Round 3: Problem Solving + Data Structures
Duration: 60 minutes
Difficulty Level: Medium
Experience
The round started with a short introduction. Then I was asked to implement a JSON parser in Java that could convert a valid JSON string to a JSON object – similar to how Jackson works.
Example Input:
String input = "{{\"userId\": 1}, {\"name\": abc}}";
The focus was on parsing logic, error handling, and converting the string into a data structure.
In the last 5 minutes, there were a few questions about Swiggy’s on-call culture, how they handle production issues, etc.
Key Learnings
This was a solid problem-solving round that went beyond standard DSA. Practice implementing parsers and think in terms of building real components. Also, be familiar with company-specific practices like on-call rotations.

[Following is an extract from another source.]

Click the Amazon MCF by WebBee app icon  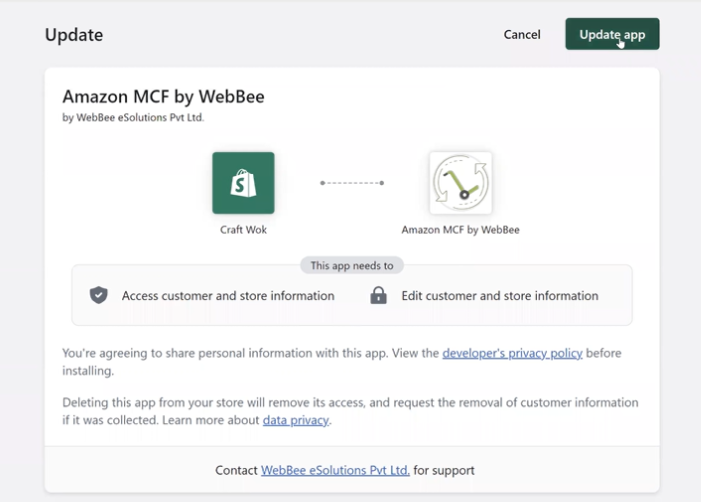click(460, 183)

Round 4: Low-Level Design (LLD)
Duration: 60 minutes
Difficulty Level: Medium
Experience
This round again began with a brief 5-minute introduction. The problem was a low-level design scenario related to Swiggy’s serviceability, though I can’t recall the exact prompt.
The discussion involved object modeling, handling various states, and focusing on extensibility.
Key Learnings
Swiggy seems to emphasize design thinking that’s aligned with their business model. Understand their core use cases (delivery, availability, location-based serviceability) and prepare for company-specific scenarios.

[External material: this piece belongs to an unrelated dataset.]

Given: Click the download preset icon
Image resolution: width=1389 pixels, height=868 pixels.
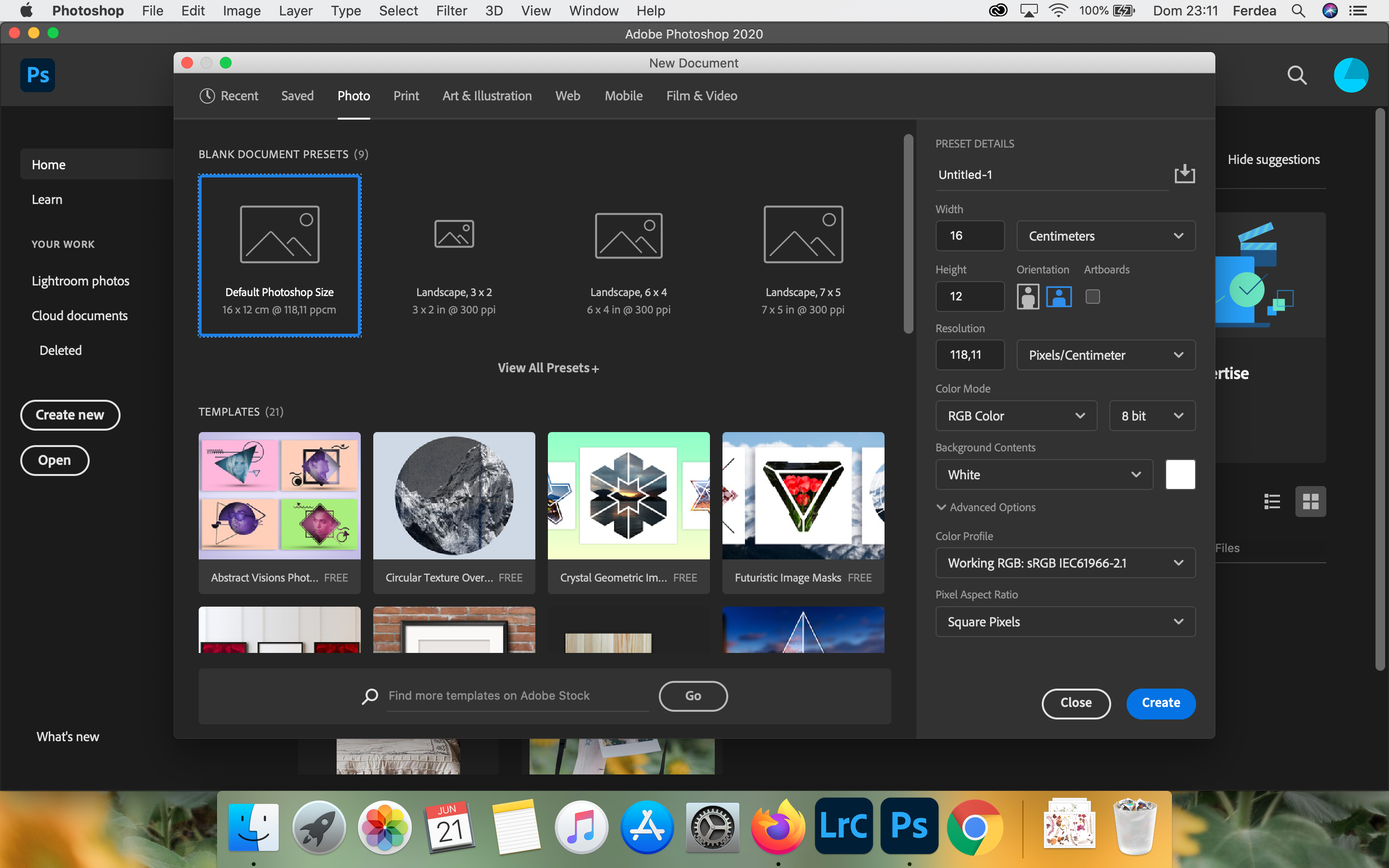Looking at the screenshot, I should point(1185,174).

Round 5: High-Level Design (HLD)
Duration: 60 minutes
Difficulty Level: Medium
Experience
After a quick 3-minute intro, the interviewer asked me to design a notification system for Swiggy to send promotional offer notifications.

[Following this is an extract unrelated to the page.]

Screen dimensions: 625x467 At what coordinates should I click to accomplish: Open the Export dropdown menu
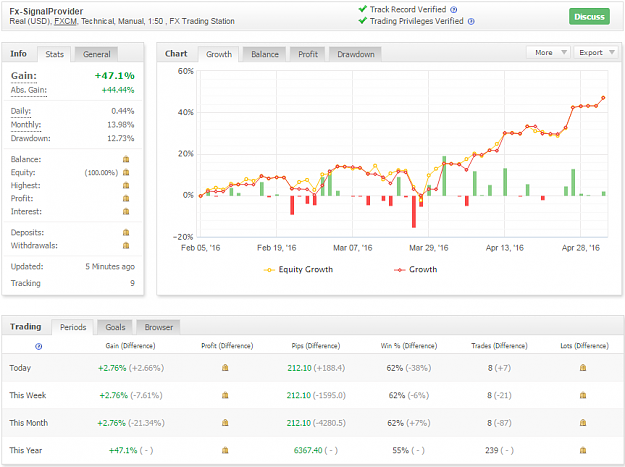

We discussed topics such as:
Push notification architecture
User targeting
Scalability concerns
Rate limiting and retries
Queueing systems
Key Learnings
Be thorough with scalable architecture design, especially for notification and messaging systems. Cover async flow, retries, distributed queues, and eventual consistency.
Round 6: Hiring Manager (HM) Round
Duration: 60 minutes
Difficulty Level: Medium
Experience
The HM round began with a short introduction, followed by behavioral questions, mostly around leadership since this was for an SDE3 role.
We discussed:
Projects where I demonstrated ownership and initiative
Challenges faced while leading a team or driving a feature end-to-end
How I handle conflict or disagreement in technical decisions
Key Learnings
This was more of a culture-fit and behavioral evaluation. Have strong narratives around leadership, decision-making, and stakeholder management. Also, prepare to talk in STAR format for clarity.
Final Thoughts
Practice storytelling around your projects. SDE3-level interviews focus a lot on past ownership and depth of experience.
Swiggy’s process is balanced between system design and coding – prepare for both equally.
Kafka, deployment, and notification systems were recurring themes – be well-versed with them.
Use your Amazon or other offers strategically to negotiate levels if needed.